**TEXT UNDER STUDY**
- - -
GRAND LEDGE, Mich. –
The Michigan Army National Guard (MIARNG) Recruiting and Retention Battalion (RRB) has come up with a new and creative way to reach its target market. On July 15th, The MIARNG partnered with student-athletes from the University of Michigan as more than 120 players rushed the Grand Ledge Armory, which hosts the 3rd Battalion, 238th Aviation Regiment, making up the General Support Aviation Battalion.
On Dec. 30, 2020, Michigan passed a law that allows a college athlete to receive compensation for the use of his or her name, image, or likeness (NIL). This triggered outside-the-box thinking in how Michigan Army National Guard recruiters can reach target audiences for enlistments.
“We are always looking for creative ways to get our message to as many people as possible,” said Sgt. Maj. Dave Lewis, the recruiting and retention operations sergeant major. “We leveraged the NIL and teamed up with players who have influence in their communities that can help us reach our target market.”
This initiative evolved from a social media push by MING leadership and the recruiting and retention battalion. Selecting NIL influencers with the biggest social media followers was key.
“The Michigan National Guard and student-athletes from the University of Michigan are two premiere teams,” said 1st Lt. Jerred Johnson, Bravo Company, RRB. “They have an attack program which is similar to an Army-based values system and the best way to reach 17-24 year old prospects is to have influencers in their market tell them about the National Guard and what it offers.”
Using Name, Image, and Likeness, the recruiting and retention battalion selected 12 players who have the highest social media following.
“Social media influencers—that’s what these players are and that’s how potential future Guard members get the message and information in what they want to do,” said Johnson.
The NIL will run a 90-day campaign beginning August 1st. During this event, videographers were able to capture video of the players for future use.
- - -
**GIVEN INFORMATION**
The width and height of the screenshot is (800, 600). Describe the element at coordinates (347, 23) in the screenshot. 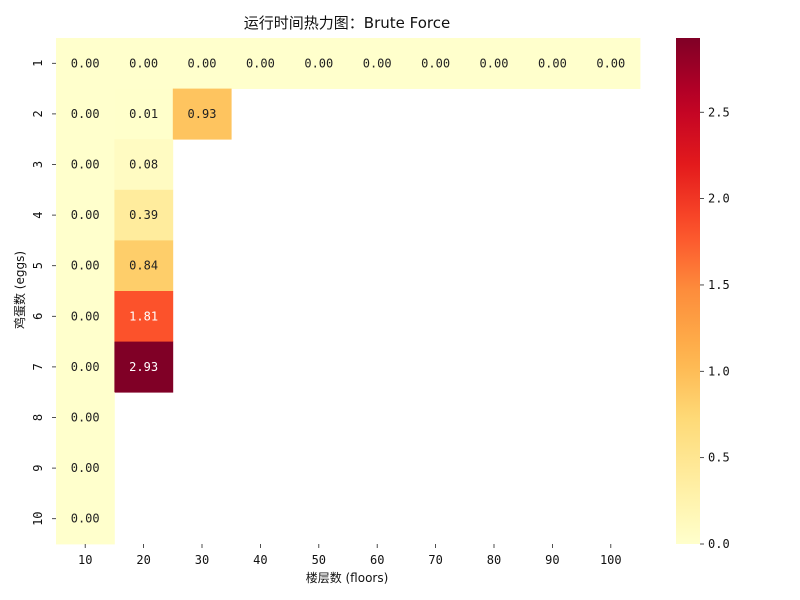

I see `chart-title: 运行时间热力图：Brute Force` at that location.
- - -
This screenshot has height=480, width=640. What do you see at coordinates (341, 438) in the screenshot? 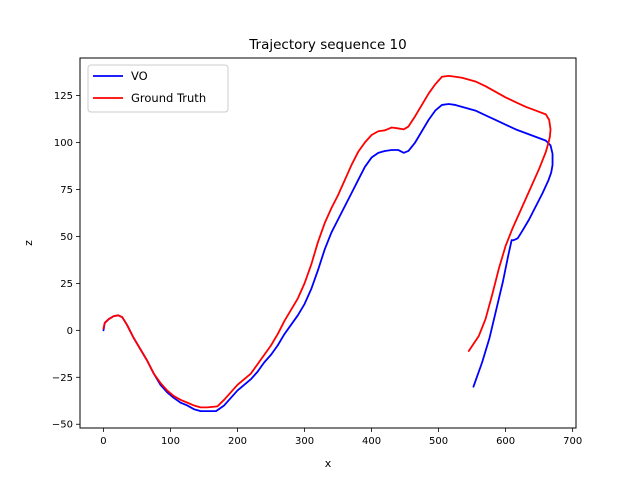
- - -
**TASKS AND EXERCISES**
a. In the article on the National Guard's NIL recruiting, turn the paragraph beginning "On Dec. 30, 2020, Michigan passed a law" into a short bulleted list that keeps its main facts.
b. Quote the stretch of the article on the National Guard's NIL recruiting from "On Dec. 30, 2020, Michigan" through "audiences for enlistments.".
c. List every calendar date given in the article on the National Guard's NIL recruiting.

**WRITTEN RESPONSES**
a.
- Dec. 30, 2020: Michigan passed a law letting college athletes be paid for the use of their name, image, or likeness (NIL).
- The law prompted Michigan Army National Guard recruiters to think outside the box about reaching target audiences for enlistments.

b.
On Dec. 30, 2020, Michigan passed a law that allows a college athlete to receive compensation for the use of his or her name, image, or likeness (NIL). This triggered outside-the-box thinking in how Michigan Army National Guard recruiters can reach target audiences for enlistments.

c.
- July 15th
- Dec. 30, 2020
- August 1st